> **Source data**:
—————

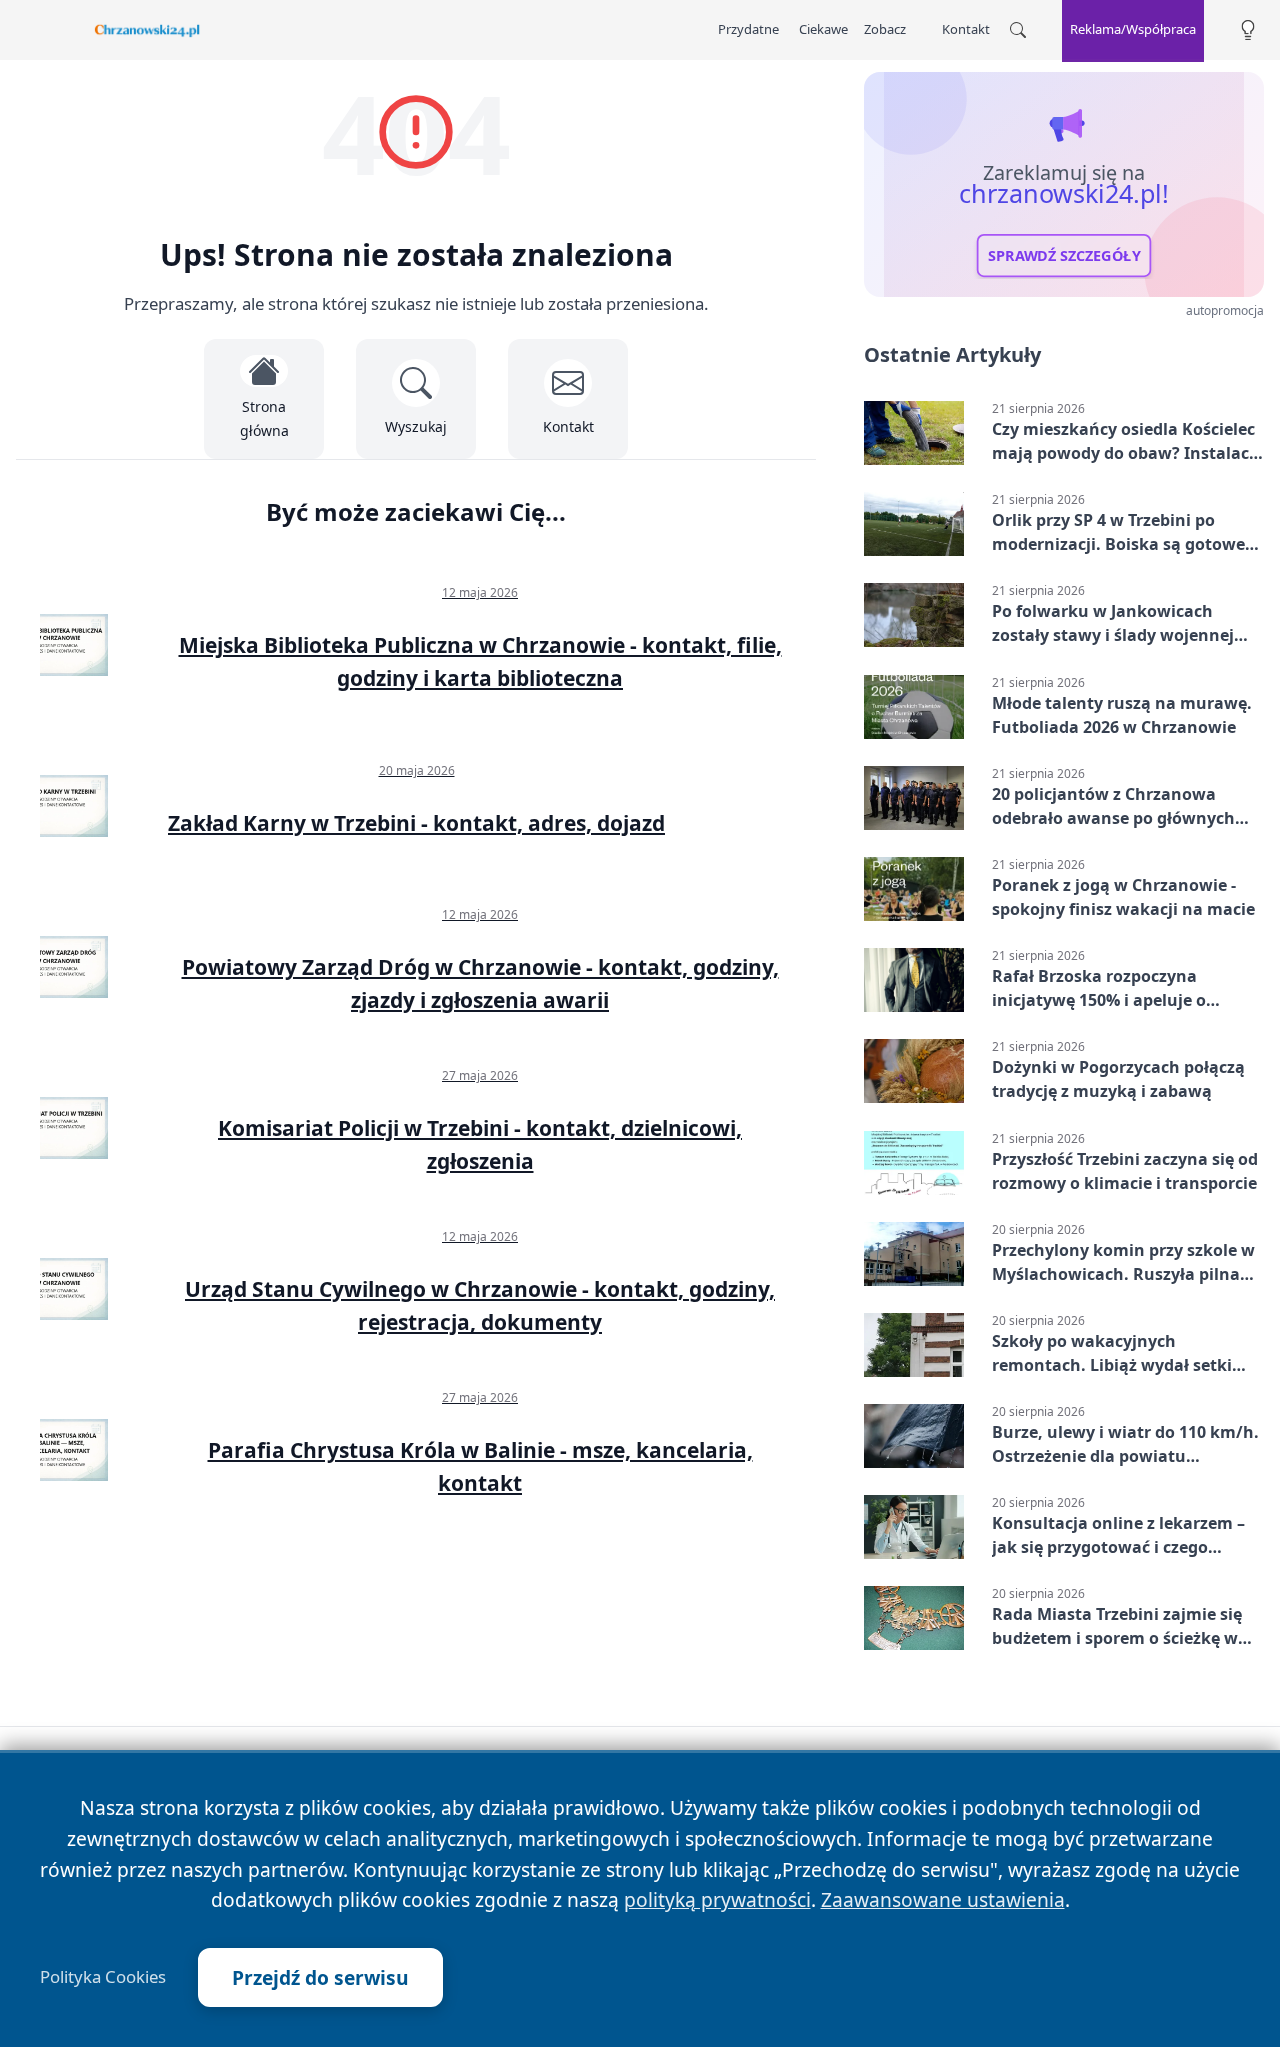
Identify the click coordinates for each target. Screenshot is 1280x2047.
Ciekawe (823, 29)
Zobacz (885, 29)
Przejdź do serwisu (320, 1977)
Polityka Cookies (103, 1977)
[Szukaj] (1018, 30)
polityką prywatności (717, 1899)
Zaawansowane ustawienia (943, 1899)
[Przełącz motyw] (1248, 30)
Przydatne (748, 29)
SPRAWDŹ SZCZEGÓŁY (1064, 256)
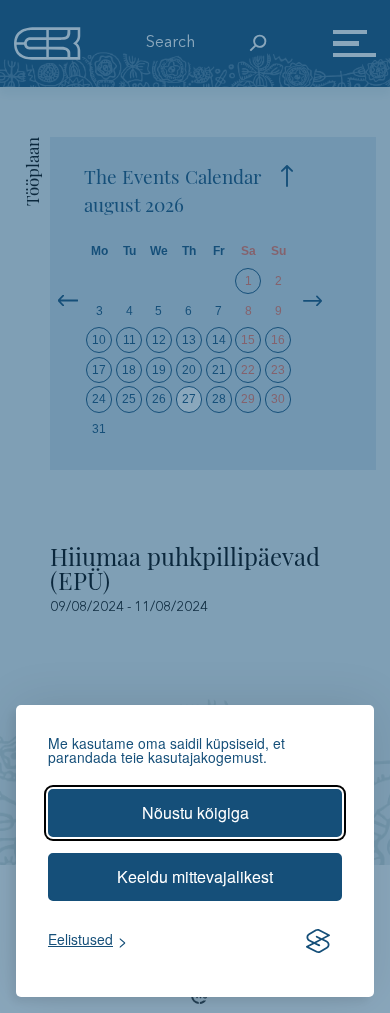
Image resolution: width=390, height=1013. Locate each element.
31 (99, 429)
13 (189, 340)
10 (99, 340)
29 (248, 399)
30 (278, 399)
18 (129, 370)
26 (159, 399)
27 (189, 399)
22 (248, 370)
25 (129, 399)
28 (219, 399)
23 (278, 370)
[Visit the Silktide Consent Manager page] (318, 941)
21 (219, 370)
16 (278, 340)
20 (189, 370)
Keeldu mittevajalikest (195, 876)
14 (219, 340)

—————

> **Description of the task**:
Copy out exactly the lines that run from the one holding "18 (129, 370)" through the end of the data above.

> **Expected answer**:
18 (129, 370)
26 (159, 399)
27 (189, 399)
22 (248, 370)
25 (129, 399)
28 (219, 399)
23 (278, 370)
[Visit the Silktide Consent Manager page] (318, 941)
21 (219, 370)
16 (278, 340)
20 (189, 370)
Keeldu mittevajalikest (195, 876)
14 (219, 340)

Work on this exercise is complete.